Cassandra+Opscenter AWS

Cassandra+OpsCenter with Cloudformation and Chef

Introduction

DevOps is the new buzzword in software industry these days, but what exactly does it mean? Why is it important? What are the concepts and tools to make it happen? So today I will demonstrate these by a very simple project: a Cassandra cluster.

Here is a simple illustration of what the end result is like:

The tools we will be using are (some familiarity of the tools may be helpful, but not required for this demo. I will cover all the necessary bits.):

  • Cassandra - a NoSql database
  • OpsCenter - a monitoring server for Cassandra
  • ChefDK (chef-solo, berkshelf, knife) - a server provisioning tool
  • Vagrant - a vm management tool
  • Packer - a vm box builder
  • AWS - Amazon web services

And here is an illustration of the deployment process:

Resources

https://github.com/ryan-ju/aws-cassandra

The Git repo contains all the required code and scripts. We’ll use that as base directory throughout this post. Check it out!.

Before we start

Make sure you have an AWS account and have set up an access key with admin privilege (or a more restricted one if you know what to do).
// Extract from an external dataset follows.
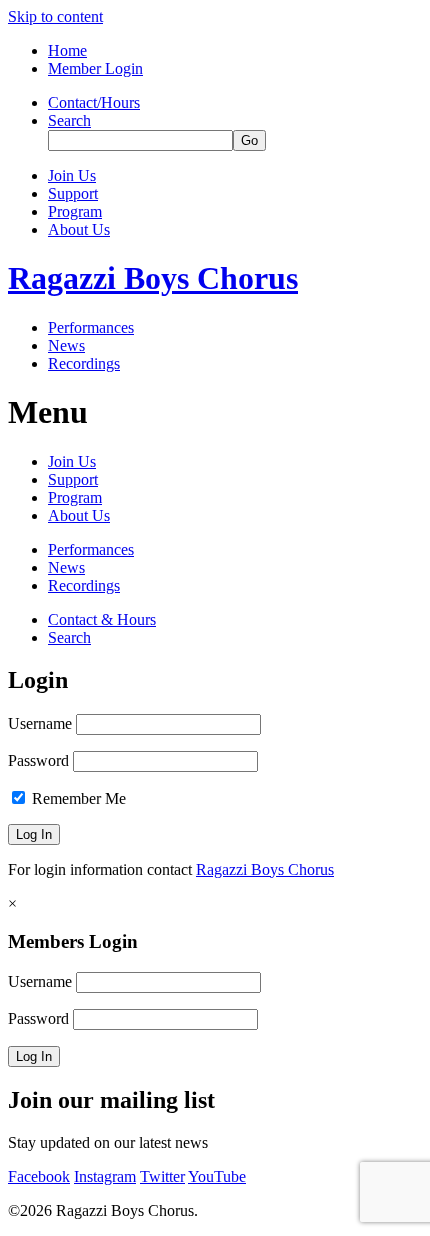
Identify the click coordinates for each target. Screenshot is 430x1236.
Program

You should also have AWS CLI installed. The most convenient method is with pip.

Steps

Outline

  1. Build Vagrant base image for local testing
  2. Build AMI with Packer
  3. Create cookbook
  4. Test the cookbook locally with Vagrant
  5. Upload the cookbook to S3
  6. Use Cloudformation to create a Cassandra stack and an OpsCenter stack (in the same subnet in a VPC)

Tip:
Steps 1 and 2 can be skipped if you only want to do the deployment part. I have created a public AMI for you ami-c15f79b6.

Build Vagrant Base Image

Ensure you have Vagrant installed (installer).

A brief intro of Vagrant
Vagrant is a VM manager. It’s an abstraction layer between user and VM implementations like VMWare, Virtualbox and EC2 etc, providing a common interface to create, provision and destroy VMs.
Vagrant has a similar style as Docker. You create a Vagrantfile and use it to tell Vagrant how to create a VM.
You run vagrant up to start a VM, vagrant ssh to log into it, and vagrant destroy to remove the VM.

Note:
If you use the installer to install Vagrant, it will come with its own Ruby, which won’t interfere with your current Ruby environment if you use RVM (joy~~).
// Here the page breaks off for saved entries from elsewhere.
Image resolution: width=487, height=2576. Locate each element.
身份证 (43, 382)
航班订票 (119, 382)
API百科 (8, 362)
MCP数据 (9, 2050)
Next, download a copy of JDK 8 and store that as base-image/vagrant/tmp/jdk<version>tar.gz. I didn’t check that into GitHub due to its huge size.

Next, cd to base-image/vagrant and run

vagrant up

Read the Vagrantfile and you’ll see that it uses the shell provisioner to

  • install JDK8 (using the tarball)
  • install Chef
  • install sysstat

Once the VM finishes booting, you can vagrant ssh to inspect it. If you’re happy, run vagrant package. This will create a package.box file in pwd (your working dir), which is a box you that you can launch VMs with.

Next, add the box to your Vagrant box list by vagrant box add stackoverflower/ubuntu-jdk8-chef package.box. This will add package.box by name stackoverflower/ubuntu-jdk8-chef. You can use a different name, but I’ll stick with this.

If you want to test if the box works ok, you can create a new project, run vagrant init to create a Vagrantfile, change the line to config.vm.box = "stackoverflower/ubuntu-jdk8-chef", and vagrant up.

Build AMI with Packer

A brief intro of Packer
Packer is a box builder. Like Vagrant, it abstracts out several VM implementations. It also has a single config file style. You create a packer.json file, specifying the implementation (called builder) and the provisioning, then run packer build packer.json and you’ll get your box built.

Why Packer for AWS?
If you ever used boxgrinder, you should know the pain of uploading an AMI to AWS (it takes AGES …). With Packer, it starts up an EC2 instance, provisions it, and builds an AMI from it. This is VERY quick.

Installing Packer
It’s distributed as a zip file, and you need some manual work to install it. I’ve created a bash script for Ubuntu systems. Please read it first (it’s not difficult).

cd to base-image/packer and read packer.json. Note the following:

  • "region": "eu-west-1" — the box will be in eu-west-1.
  • "source_ami": "ami-47a23a30" — the base AMI to use is a Ubuntu one in eu-west-1. If you change to another region, make sure you change this.
  • "ssh_username": "ubuntu" — the use that Packer will log into your EC2 instance as. For Ubuntu images, it’s “ubuntu”; for AWS linux, it’s “ec2-user”.
  • Also export the env vars AWS_ACCESS_KEY_ID and AWS_SECRET_ACCESS_KEY. Packer needs them to authorize to use AWS CLI.

Now you’re ready to build your AMI. Run packer build packer.json and observe the output.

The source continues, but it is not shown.